Os Formulários das Missas para as diversas circunstâncias da vida social são abertos aos fenômenos naturais, por exemplo, Em tempo de terremoto / Para pedir chuva / Para pedir bom tempo / Contra as tempestades, mas não se tratam do nosso caso, por isso devemos nos contentar com um formulário Para os enfermos ou de um formulário genérico Por alguma necessidade.

É melhor a Coleção das missas marianas com o formulário 44 Maria Virgem saúde dos enfermos, no qual a oração pede de gozar sempre a saúde da alma e do corpo e, pela intercessão de Maria, salvai-nos dos males que agora nos entristecem e guiai-nos para a alegria sem fim.

O Ritual de bênçãos (ed. Italiana), além da bênção para os enfermos (pp. 117-126, nn. 226-251 e os textos seguintes para circunstâncias particulares), possui uma Bênção para saúde em uma memória da Virgem Maria ou de um santo(pp. 795-801, nn. 1923-1940).

Tudo isto, porém resta dentro da igreja o de uma capela. Mas... e se quisermos sair e com que se não com uma procissão? Devemos recordar que na antiguidade e, sobretudo na idade média e no período barroco as procissões penitenciais para ser libertados das epidemias – de peste, mas não somente – foram freqüentes e frutuosas, tanto que muitos santuários ou imagens/ícones da Virgem Maria surgiram exatamente depois das libertação de uma epidemia.

Hoje existem procissões dentro da liturgia, por exemplo, aquela das velas no dia 2 de fevereiro, a da quinta feira santa para a reposição do Santíssimo Sacramento, a da solenidade depois da preparação do círio na vigília pascal etc..., mas as procissões públicas se limitam ao padroeiro (Nossa Senhora ou um santo) e para a solenidade do Corpo e Sangue de Cristo. Nem o cânon 944, nem o cap. XXI do Caeremoniale Episcoporum, nem os nn. 245-247 do Diretório sobre a piedade popular e a liturgia, que também falam moderadamente de procissões, prevêem explicitamente uma procissão penitencial para obter de Deus a libertação de uma contaminação. E se compreende: em uma sociedade sempre mais urbanizada as procissões colocam problemas de trânsito e, portanto não é o caso de aumentar, pois no contexto atual não exprimem mais um consenso social de todos, mas somente de uma parte, uma parte que é atentíssima a não colocar a lâmpada muito exposta mas sempre mais debaixo da cama, de modo que, como dizia o Cardeal Biffi, se consegue a vantagem de que não se perceba mais nem mesmo a diferença quando a lanterna se apaga(Il quinto evangelo 10).

* _CONJUNTO DE TAREFAS_:
#1 No texto sobre missas e procissões em tempo de epidemia, qual formulário da Coleção das missas marianas é indicado como melhor?
#2 Escreva a continuação do texto sobre missas e procissões em tempo de epidemia a partir da última frase apresentada.
As linhas abaixo provêm de outra fonte.

* _DADOS REGISTRADOS_:
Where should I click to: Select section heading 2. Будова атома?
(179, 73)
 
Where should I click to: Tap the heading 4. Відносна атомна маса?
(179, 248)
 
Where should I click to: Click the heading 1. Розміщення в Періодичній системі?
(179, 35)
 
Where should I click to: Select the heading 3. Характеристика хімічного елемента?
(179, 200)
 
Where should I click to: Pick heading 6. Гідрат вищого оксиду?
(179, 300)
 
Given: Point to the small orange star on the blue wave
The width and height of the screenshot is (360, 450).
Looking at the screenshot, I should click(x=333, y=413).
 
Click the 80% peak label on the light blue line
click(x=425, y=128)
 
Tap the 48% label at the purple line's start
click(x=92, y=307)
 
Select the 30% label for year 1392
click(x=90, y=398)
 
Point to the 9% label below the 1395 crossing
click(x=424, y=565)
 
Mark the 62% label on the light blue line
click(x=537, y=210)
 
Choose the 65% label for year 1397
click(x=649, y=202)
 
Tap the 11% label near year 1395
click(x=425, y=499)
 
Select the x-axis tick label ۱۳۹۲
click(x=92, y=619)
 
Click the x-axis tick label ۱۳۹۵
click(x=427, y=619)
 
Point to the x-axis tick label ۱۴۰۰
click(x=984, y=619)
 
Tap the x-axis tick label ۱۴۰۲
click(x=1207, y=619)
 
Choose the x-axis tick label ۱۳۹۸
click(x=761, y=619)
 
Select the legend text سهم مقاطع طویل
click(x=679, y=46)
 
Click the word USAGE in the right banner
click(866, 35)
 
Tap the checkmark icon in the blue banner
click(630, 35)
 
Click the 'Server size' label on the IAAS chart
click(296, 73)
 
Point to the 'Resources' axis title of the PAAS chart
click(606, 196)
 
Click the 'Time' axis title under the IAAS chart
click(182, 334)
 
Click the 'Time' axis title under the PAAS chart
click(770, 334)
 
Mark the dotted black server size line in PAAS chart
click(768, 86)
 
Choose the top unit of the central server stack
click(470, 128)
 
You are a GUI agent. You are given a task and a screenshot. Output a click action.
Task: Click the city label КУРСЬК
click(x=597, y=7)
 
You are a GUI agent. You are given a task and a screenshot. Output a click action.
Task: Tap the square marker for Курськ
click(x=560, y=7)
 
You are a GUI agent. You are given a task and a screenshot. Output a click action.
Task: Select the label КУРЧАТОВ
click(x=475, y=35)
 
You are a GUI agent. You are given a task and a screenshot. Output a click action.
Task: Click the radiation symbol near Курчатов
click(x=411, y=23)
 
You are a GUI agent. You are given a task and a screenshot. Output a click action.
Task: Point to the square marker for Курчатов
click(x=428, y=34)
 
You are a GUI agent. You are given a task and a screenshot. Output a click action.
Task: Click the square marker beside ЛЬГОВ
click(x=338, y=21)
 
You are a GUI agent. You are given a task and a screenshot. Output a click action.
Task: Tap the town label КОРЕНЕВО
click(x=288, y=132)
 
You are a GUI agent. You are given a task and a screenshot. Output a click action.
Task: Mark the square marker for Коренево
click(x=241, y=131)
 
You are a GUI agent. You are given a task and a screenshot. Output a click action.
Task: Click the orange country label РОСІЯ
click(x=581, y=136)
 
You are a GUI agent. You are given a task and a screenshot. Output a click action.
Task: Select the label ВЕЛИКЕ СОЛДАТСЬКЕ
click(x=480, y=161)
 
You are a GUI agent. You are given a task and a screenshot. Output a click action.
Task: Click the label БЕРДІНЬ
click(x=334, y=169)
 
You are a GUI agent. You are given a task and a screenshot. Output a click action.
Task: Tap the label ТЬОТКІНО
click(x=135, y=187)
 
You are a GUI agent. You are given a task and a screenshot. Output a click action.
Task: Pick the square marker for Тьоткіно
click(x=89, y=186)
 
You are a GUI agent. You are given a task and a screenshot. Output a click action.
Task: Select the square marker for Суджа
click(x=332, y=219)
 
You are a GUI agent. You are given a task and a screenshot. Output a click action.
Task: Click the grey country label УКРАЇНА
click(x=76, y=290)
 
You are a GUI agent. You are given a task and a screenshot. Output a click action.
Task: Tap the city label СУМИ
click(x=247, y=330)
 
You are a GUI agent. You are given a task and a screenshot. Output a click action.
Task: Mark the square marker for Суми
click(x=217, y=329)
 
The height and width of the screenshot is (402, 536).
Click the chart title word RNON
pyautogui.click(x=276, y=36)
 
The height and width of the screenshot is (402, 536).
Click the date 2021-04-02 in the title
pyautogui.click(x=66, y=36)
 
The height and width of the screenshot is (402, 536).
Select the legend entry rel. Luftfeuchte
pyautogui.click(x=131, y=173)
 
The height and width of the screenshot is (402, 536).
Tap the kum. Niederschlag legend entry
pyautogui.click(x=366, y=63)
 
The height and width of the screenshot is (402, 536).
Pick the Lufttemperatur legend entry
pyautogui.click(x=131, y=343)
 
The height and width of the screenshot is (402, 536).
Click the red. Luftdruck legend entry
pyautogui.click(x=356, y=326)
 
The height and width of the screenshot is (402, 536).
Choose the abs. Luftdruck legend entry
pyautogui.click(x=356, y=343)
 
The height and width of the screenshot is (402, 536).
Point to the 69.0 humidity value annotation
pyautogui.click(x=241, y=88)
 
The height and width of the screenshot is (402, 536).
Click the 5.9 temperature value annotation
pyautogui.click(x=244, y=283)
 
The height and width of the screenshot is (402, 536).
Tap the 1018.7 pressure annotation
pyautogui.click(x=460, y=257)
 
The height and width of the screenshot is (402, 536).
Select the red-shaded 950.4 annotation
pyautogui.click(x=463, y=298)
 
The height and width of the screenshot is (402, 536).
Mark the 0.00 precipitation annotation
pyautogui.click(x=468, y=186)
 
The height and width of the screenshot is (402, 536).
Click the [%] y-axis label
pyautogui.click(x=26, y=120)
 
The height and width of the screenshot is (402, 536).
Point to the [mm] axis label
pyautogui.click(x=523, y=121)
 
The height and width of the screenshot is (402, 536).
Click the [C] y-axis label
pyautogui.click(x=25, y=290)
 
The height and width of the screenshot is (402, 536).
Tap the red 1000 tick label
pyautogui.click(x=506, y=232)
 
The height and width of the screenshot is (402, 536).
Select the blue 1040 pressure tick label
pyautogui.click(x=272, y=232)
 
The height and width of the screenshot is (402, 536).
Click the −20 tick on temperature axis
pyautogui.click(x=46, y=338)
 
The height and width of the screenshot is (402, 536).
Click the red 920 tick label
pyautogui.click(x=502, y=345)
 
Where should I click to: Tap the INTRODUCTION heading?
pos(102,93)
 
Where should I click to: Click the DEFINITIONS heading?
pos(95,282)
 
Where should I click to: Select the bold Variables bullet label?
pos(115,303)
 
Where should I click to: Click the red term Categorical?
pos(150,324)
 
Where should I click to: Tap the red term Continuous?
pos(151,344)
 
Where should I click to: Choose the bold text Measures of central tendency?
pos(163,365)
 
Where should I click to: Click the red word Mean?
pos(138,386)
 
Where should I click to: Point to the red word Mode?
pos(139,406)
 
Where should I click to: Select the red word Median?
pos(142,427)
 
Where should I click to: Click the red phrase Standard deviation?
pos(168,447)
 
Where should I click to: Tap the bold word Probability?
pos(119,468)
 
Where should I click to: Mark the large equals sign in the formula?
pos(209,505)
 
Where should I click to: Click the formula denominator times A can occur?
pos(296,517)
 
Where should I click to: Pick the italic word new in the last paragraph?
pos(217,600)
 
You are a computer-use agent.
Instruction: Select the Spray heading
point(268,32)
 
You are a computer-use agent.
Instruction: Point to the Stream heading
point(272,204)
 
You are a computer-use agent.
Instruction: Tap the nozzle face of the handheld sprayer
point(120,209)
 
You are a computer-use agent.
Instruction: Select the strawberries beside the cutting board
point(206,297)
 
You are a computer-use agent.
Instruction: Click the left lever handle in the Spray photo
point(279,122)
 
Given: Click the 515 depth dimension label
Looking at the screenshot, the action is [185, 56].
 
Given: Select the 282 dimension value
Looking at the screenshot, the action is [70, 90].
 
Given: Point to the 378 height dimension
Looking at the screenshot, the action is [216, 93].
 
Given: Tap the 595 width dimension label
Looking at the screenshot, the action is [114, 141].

* _RESPOSTAS_:
#1 O formulário 44, Maria Virgem saúde dos enfermos.

#2
Ainda assim uma procissão pública para implorar a cessação de uma epidemia – por agora não digo do Coronavírus, mas de uma epidemia verdadeira e acertada e devastadora -, seria uma bela e visível esperança de salvação proposta a todos mesmo se obviamente não imposta. 

Todavia para encontrar algo do tipo é preciso ir até antes do Concílio, ou seja, ao último ritual pré-conciliar, o Rituale Romanum edição típica de 1952. O Título X se refere às procissões e são ali elencadas e 13 regulamentadas. Uma delas é a Procissão em tempo de mortalidade e de peste, portanto em circunstâncias e conteúdos próximos à nossa situação, suposto que o Coronavírus se revelasse devastador. O esquema é aquele das Litanias Maiores ou dos Santos, usadas também nas Rogações, com as invocações e orações finais que variam, adaptadas às circunstâncias. Estas últimas são três. Em particular a segunda pede que Deus cure as doenças da alma e do corpo de modo que sempre nos alegremos nas vossas bênçãos. Mas, sobretudo a terceira e última oração pede que Deus, sendo propício às orações, afaste a peste e a mortalidade de modo que os corações dos homens mortais conheçam que sob a vossa indignação estes flagelos não apareçam nem progridam, enquanto que com a vossa misericórdia desapareçam (... ut mortalium corda cognoscant, et te indignante talia flagella prodire, et te miserante cessare)». Hoje seria uma oração antropologicamente, politicamente, culturalmente, eclesialmente incorreta, contudo com o censo de Davi (cf 2Sam 24,1-25) os fatos funcionaram exatamente assim!

Com isto não se quer propor de retornar a antes do Concílio. Não existe nada a ser copiado, mas muito a que inspirar-se. Quem sabe, se o Coronavírus aumenta, nos pode inspirar para organizar uma pequena procissão no dia 11 de fevereiro, Beata Virgem de Lourdes, que de enfermos e de enfermidades ela entende.